Jane Chapin, Director of Offramp Gallery, once researched various galleries in the United States to see how many of their artists had an MFA degree. She combined the stats for all the galleries and found that only 40% of the artists had an MFA degree.
“My research shows that an MFA doesn’t give you an advantage in getting into commercial galleries or museums, making a living as an artist or getting grants. It’s very expensive and saddles you with student debt that you have very little chance of paying off by working in your chosen field.”
Unless you plan to teach in a university, Chapin didn’t see any real advantage, or disadvantage, in obtaining an art degree. Her advice was this:
“Save your money, live your life, read, travel, pay attention, learn to think for yourself. Work hard, look inside yourself and make yourself the best artist you can be.”
Skills versus degrees
I’m a believer in the benefits of a university education. Particularly when the student lives or spends a lot of time on campus. My years in college and grad school exposed me to new people, ideas and experiences. Despite the expense, I feel the investment was worth it.

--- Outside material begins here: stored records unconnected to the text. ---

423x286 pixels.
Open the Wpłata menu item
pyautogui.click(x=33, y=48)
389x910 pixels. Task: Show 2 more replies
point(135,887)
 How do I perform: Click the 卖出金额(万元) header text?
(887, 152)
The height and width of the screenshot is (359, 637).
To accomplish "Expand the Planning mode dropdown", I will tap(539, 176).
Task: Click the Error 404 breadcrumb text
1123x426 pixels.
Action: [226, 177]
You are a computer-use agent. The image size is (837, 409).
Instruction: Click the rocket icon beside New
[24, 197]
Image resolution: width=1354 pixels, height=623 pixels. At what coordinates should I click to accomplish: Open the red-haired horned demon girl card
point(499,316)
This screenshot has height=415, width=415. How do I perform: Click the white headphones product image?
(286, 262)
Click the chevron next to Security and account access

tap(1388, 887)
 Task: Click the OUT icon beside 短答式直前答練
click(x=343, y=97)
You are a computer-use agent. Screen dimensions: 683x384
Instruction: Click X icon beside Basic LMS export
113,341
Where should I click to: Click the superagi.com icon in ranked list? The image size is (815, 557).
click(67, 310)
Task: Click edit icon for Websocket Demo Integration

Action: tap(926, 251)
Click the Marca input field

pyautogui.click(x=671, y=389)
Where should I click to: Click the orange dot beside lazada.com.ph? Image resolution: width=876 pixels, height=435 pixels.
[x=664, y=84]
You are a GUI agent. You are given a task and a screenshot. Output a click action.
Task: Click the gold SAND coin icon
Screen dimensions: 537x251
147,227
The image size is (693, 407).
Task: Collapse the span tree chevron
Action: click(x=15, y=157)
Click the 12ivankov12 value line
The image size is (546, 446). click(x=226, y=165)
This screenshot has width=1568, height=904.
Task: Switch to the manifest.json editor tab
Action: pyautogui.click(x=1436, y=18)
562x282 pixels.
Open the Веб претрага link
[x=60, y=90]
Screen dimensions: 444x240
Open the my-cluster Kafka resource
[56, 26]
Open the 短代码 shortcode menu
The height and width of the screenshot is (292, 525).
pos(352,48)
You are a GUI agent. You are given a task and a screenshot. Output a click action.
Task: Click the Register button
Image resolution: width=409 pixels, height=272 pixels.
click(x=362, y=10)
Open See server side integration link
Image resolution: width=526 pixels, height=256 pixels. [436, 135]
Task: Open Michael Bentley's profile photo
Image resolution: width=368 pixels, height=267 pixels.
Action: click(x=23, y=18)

My university education provided a broad range of studies in subjects beyond my major. A good education should help you learn how to think and become well rounded.
The problem is that degrees don’t always translate into skills. I graduated with a master’s degree in criminal justice before entering into the law enforcement profession. However, I quickly found out that I knew very little about what it took to be a cop. I had to acquire those skills in the police academy and through many years of on-the-job training.
There are some professions, such as medicine and the law, that clearly require university training in order to succeed. Being a professional artist, however, is not dependent on a university education.
Some artists today are bypassing university degrees and enrolling in classical atelier programs. Unlike many university art classes, classical ateliers teach the old school basics of drawing, painting, form, color theory, etc. Students come away with real drawing and painting skills.
In the technological industry, degrees are helpful but skills matter a great deal. Apple computer may glance at your computer science degree, but they’ll want to know about your coding abilities and actual skills.
The good news is that we live in an age when information is readily available online. There are countless websites, videos and tutorials to help you learn and grow.
If you can’t afford a formal college education, there is nothing stopping you from developing a wide array of useful, marketable skills. Even in the creative arts.
Pride versus arrogance
I’m proud of the degrees I earned, because they took hard work and focus. But I never mixed my pride with arrogance. In my police career, I met many professionals with less formal education than me who were intellectually brilliant. Had I been arrogant, I might have dismissed these people and missed out on their wisdom.
There’s a splendid scene in the movie Good Will Hunting where we witness a snobby university student try to belittle a guy in a bar. Until the guy’s buddy (Matt Damon, a working class guy who happens to be an intellectual genius) puts him in his place.
The point is, be proud of your degree(s), but don’t be a pedantic dolt. It’s not about your degree or social station in life. It’s about being a decent human being and working hard at your chosen profession.
Pride in your work
When it comes to art, there are certainly some artists who wax poetic about their work. I’ve met a few MFA artists who chatter loftily about the meaning of their paintings.
In the end, it still comes down to the work. Not the description in the catalog or eminent art school attended. Not your degree. What matters is quality.
Whether you’re an artist, writer or musician, don’t let anyone say you’re not a real artist. Believe in your work, whether you have a doctorate degree or no degree.
Keep honing your craft. Keep improving. In the end, it comes down to the work. Collectors respond to what’s in the frame more than your resume.Readers respond to the prose, not the author’s biography. Music listeners are moved by the melody more than the path that led to its creation.
There’s nothing wrong with seeking a formal education and earning a degree in the artistic field you love. Or any other academic discipline. But the degree will still be secondary to the work you produce.
It always comes down to the work. Now get busy and go make something magnificent!